Losing people is such a painful reminder of our mortality as well, that one day despite our best efforts our time on earth is over, and getting that existential so often isn’t good for me. But WHY am I so actively against the feeling of my grief? It’s not about feeling sad. I LOVE feeling sad. Having a good cry when I need it is part of my self-care. I’ll make myself cry if I need to by watching dog-owner reunion videos.

That being said, I think in the West we have a cultural lapse with how we grieve loved ones. We, and our jobs, and maybe even people around us, put pressure on ourselves to get over it as quickly as possible because we need to return to normal. We can understand that it’s okay to not be okay in the grieving process, but this is the new normal! Our lives without that person or thing is how we’re going to have to exist for the rest of our own lives,and what does that mean?

What this has all brought me to is a desire for a deeper understanding of loss, and what it means to lose something. We’re all familiar with the 5 stages of grief right?

  1. Denial

  2. Anger

  3. Bargaining

  4. Depression

  5. Acceptance

Anyone who has lost someone close to them can tell you they’ve probably been through all these stages and probably not in that order. The funny (read: awful) thing about grief is that it’s not linear, but makes a Jeremy Bearimy shape (that’s a reference to The Good Place for all you non-watchers). Basically meaning that not only is it not in a straight line, it curves back on itself multiple times. You never know when it’s going to strike and when it’s going to feel like day 1 all over again, even after years or even decades of managing without that person.

These feelings are easy to understand when there’s a loss like a death or even a breakup, but I present an idea: accepting and creating grief rituals around other, more common types of loss in our lives can help us transform the way we grieve over death. Grief requires reckoning with the permanence of a loss, which I think is why it’s hard to acknowledge and sit with.

Learning that the thing you want to happen won’t is the most damaging part of the grief process. You won’t get that job, you won’t mend that relationship with that lover or family member, you won’t get into that academic program you were hoping for. How do we manage those feelings? They’re generally less world-changing than death, so we treat them that way. We mope for a little bit and then move on. But transforming our microgrief process can help with macro losses.

This could be something as simple as verbalizing the loss and what it means or the emotions it stirs up for us. A lot of times, we’re pushed into thinking “oh, that thing wasn’t meant for you” or “on to bigger and better things”. We just push it aside because culturally, we don’t think about holding space for dealing with loss on such a small scale. Smaller losses are generally easier to deal with and accept, but that doesn’t change the experience of the loss itself. Swallowing these small Ls like they don’t exist makes it harder for us to deal with the big ones.

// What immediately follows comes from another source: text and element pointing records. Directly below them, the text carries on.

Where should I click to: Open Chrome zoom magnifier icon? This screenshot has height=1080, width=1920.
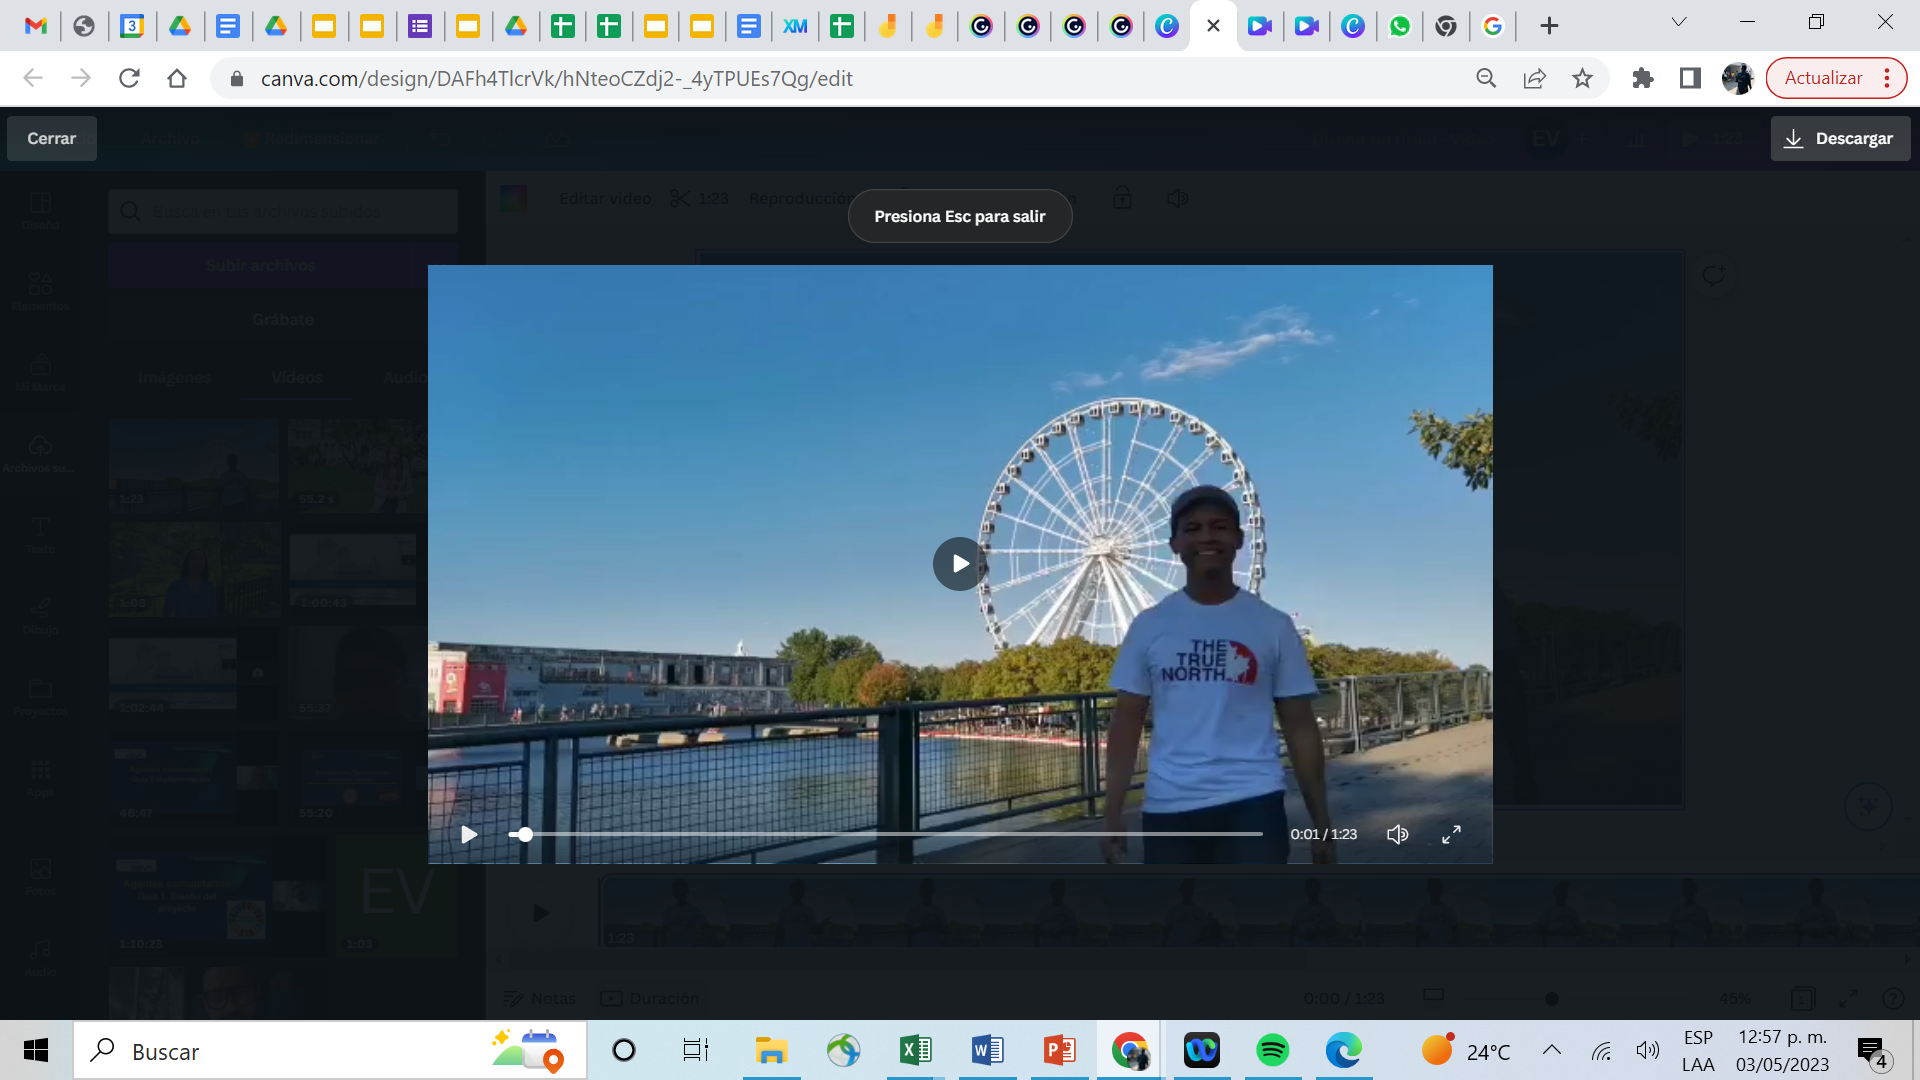pyautogui.click(x=1486, y=78)
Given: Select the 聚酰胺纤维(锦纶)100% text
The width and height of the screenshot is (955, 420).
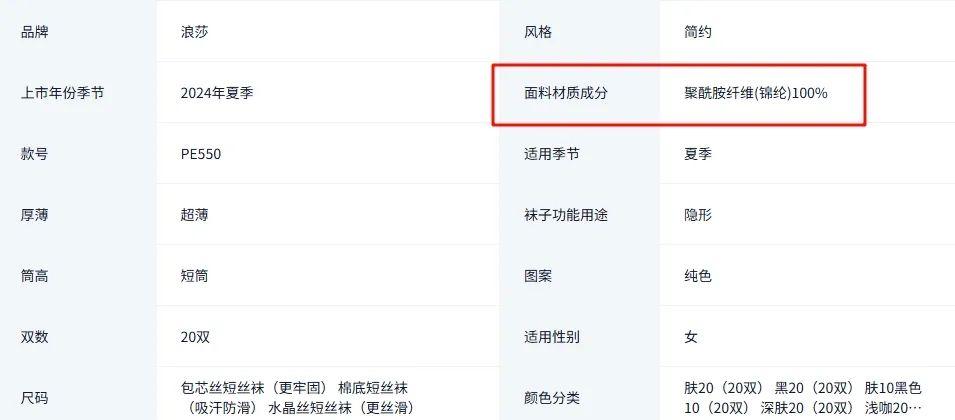Looking at the screenshot, I should pyautogui.click(x=756, y=93).
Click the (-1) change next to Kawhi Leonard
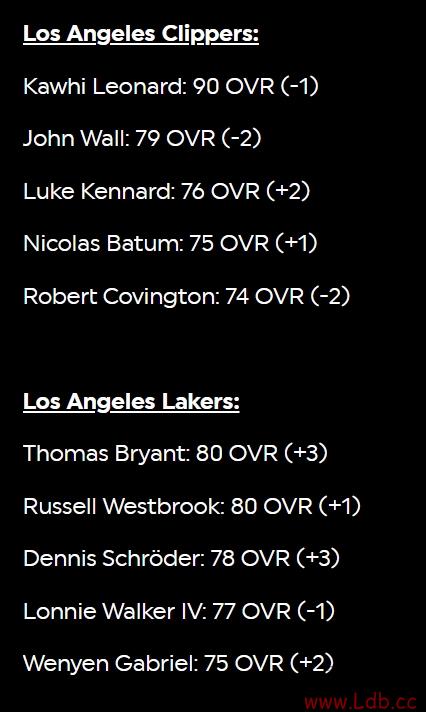 click(x=300, y=86)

So I challenge everyone reading this to start naming and feeling those small Ls. Support people in your life going through a micro loss, because accepting that pain now can help develop coping mechanisms for when there’s a big loss to deal with. Maybe it’s just a rejection email, getting curved, whatever. And don’t just talk about your L when you have something better on the other side! Because when we have big losses there is no getting another version of that person or presence. Grief is a journey towards our new normal. Understanding that we’re constantly creating a new normal in the face of less-than-ideal outcomes everyday is a perfect way to manage those Ls that we have to hold from time to time.